The goodwill impairment test consists of a two-step process, if necessary. The first step is to compare the fair value of a reporting unit to its carrying value,
including goodwill. We typically use discounted cash flow models to determine the fair value of a reporting unit. The assumptions used in these models are
consistent with those we believe hypothetical marketplace participants would use. If the fair value of the reporting unit is less than its carrying value, the
second step of the impairment test must be performed in order to determine the amount of impairment loss, if any. The second step compares the implied fair
value of the reporting unit's goodwill with the carrying amount of that goodwill. If the carrying amount of the reporting unit's goodwill exceeds its implied
fair value, an impairment charge is recognized in an amount equal to that excess. The loss recognized cannot exceed the carrying amount of goodwill.

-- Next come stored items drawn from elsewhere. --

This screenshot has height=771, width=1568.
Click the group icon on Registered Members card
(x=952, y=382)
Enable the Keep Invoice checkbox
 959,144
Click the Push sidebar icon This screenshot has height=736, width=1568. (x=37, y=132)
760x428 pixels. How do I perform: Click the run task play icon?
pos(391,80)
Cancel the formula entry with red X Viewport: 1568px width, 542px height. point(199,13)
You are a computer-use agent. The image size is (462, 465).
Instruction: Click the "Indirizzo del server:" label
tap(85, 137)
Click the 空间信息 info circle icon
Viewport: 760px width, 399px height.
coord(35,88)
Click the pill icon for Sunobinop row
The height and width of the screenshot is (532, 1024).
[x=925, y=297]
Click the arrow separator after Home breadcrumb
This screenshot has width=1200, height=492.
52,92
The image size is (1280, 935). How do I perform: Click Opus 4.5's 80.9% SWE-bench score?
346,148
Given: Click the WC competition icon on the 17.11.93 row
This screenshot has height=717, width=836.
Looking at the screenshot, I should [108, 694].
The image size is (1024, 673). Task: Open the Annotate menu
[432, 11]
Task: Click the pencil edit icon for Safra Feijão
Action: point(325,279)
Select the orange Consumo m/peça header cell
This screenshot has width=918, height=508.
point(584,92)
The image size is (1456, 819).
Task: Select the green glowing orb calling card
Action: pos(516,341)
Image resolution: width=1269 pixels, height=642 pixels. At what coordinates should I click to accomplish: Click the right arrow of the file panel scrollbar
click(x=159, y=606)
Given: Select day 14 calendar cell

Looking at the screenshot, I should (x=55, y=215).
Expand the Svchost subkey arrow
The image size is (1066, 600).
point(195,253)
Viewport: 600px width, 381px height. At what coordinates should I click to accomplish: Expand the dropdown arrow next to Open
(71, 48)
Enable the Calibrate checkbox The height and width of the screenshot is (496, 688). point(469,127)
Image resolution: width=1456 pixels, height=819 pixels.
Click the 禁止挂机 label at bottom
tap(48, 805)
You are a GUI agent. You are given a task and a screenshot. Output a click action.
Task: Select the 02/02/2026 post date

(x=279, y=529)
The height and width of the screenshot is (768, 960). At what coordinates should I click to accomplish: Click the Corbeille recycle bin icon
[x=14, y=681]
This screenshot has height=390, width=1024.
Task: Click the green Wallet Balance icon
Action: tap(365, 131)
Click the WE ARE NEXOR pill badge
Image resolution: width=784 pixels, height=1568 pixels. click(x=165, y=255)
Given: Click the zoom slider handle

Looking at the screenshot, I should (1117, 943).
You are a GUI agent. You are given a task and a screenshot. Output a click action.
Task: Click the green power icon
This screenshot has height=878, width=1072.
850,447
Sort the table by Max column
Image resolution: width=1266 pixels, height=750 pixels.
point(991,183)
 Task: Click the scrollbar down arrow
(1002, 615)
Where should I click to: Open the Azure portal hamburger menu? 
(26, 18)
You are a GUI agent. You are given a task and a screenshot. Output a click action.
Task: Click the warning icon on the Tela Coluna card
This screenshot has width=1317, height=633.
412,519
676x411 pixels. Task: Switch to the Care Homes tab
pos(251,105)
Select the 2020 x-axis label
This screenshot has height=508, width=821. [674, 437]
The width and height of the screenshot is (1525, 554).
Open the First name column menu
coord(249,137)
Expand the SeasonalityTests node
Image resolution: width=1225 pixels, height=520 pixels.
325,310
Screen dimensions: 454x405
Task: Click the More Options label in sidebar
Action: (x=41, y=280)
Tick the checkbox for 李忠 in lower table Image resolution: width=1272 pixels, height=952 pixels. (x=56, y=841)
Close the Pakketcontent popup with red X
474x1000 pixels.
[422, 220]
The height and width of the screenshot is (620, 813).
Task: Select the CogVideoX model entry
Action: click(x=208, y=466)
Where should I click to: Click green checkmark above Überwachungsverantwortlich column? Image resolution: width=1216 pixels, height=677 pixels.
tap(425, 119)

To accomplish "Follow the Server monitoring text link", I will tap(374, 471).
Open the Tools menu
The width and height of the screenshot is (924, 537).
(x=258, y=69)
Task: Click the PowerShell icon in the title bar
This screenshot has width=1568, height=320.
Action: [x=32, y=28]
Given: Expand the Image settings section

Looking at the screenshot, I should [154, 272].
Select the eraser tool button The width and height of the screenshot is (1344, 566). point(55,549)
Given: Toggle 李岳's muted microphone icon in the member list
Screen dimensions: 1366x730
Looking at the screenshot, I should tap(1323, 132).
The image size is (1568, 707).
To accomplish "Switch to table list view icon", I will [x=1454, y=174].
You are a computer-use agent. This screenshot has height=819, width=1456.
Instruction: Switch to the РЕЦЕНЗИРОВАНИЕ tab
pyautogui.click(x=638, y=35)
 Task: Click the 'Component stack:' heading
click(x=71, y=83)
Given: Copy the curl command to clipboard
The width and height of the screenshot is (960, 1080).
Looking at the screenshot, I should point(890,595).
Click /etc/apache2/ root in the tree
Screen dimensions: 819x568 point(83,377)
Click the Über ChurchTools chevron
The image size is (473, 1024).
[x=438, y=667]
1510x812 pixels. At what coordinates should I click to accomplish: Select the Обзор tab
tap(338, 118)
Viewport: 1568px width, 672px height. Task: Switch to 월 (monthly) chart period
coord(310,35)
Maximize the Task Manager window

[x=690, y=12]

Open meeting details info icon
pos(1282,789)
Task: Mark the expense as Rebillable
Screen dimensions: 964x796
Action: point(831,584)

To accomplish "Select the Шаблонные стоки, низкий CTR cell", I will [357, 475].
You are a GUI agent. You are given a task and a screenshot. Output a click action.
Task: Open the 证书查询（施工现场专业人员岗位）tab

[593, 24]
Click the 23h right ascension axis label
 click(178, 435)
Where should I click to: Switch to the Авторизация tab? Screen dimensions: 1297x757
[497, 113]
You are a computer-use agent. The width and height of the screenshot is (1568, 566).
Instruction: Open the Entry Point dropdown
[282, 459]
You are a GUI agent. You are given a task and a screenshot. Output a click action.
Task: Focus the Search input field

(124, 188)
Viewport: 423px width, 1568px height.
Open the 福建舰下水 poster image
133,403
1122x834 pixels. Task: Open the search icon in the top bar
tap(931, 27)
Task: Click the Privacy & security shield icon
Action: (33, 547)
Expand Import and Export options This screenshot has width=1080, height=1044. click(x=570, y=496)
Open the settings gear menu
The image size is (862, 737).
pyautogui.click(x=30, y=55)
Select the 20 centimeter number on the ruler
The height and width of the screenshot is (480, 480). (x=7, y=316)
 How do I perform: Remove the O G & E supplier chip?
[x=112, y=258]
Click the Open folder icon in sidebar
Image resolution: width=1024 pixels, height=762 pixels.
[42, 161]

The Company has the option to perform a qualitative assessment of goodwill prior to completing the two-step process described above to determine whether
it is more likely than not that the fair value of a reporting unit is less than its carrying amount, including goodwill and other intangible assets. If the Company
concludes that this is the case, it must perform the two-step process. Otherwise, the Company will forego the two-step process and does not need to perform
any further testing. During 2015, the Company performed qualitative assessments on 10 percent of our consolidated goodwill balance.
Impairment charges related to intangible assets are generally recorded in the line item other operating charges or, to the extent they relate to equity method
investees, in the line item equity income (loss) — net in our consolidated statements of income.
Contingencies
Our Company is involved in various legal proceedings and tax matters. Due to their nature, such legal proceedings and tax matters involve inherent
uncertainties including, but not limited to, court rulings, negotiations between affected parties and governmental actions. Management assesses the
probability of loss for such contingencies and accrues a liability and/or discloses the relevant circumstances, as appropriate. Refer to Note 11.
Stock-Based Compensation
Our Company sponsors equity plans that provide for the grant of awards including stock options, restricted stock units, restricted stock and performance share
units. The fair value of our stock option grants is estimated on the grant date using a Black-Scholes-Merton option-pricing model. The Company recognizes
compensation expense on a straight-line basis over the period the grant is earned by the employee, generally four years.
The fair value of our restricted stock units, restricted stock and certain performance share units is the quoted market value of the Company's stock on the grant
date less the present value of the expected dividends not received during the relevant holding period. For certain performance share units granted beginning
in 2014, the Company includes a relative total shareowner return ("TSR") modifier to determine the number of shares earned at the end of the performance
period. For these awards, the number of shares earned based on the certified achievement of the predefined performance criteria will be reduced or increased if
total shareowner return over the performance period relative to a predefined compensation comparator group of companies falls outside of a defined range.
The fair value of performance share units that include the TSR modifier is determined using a Monte Carlo valuation model.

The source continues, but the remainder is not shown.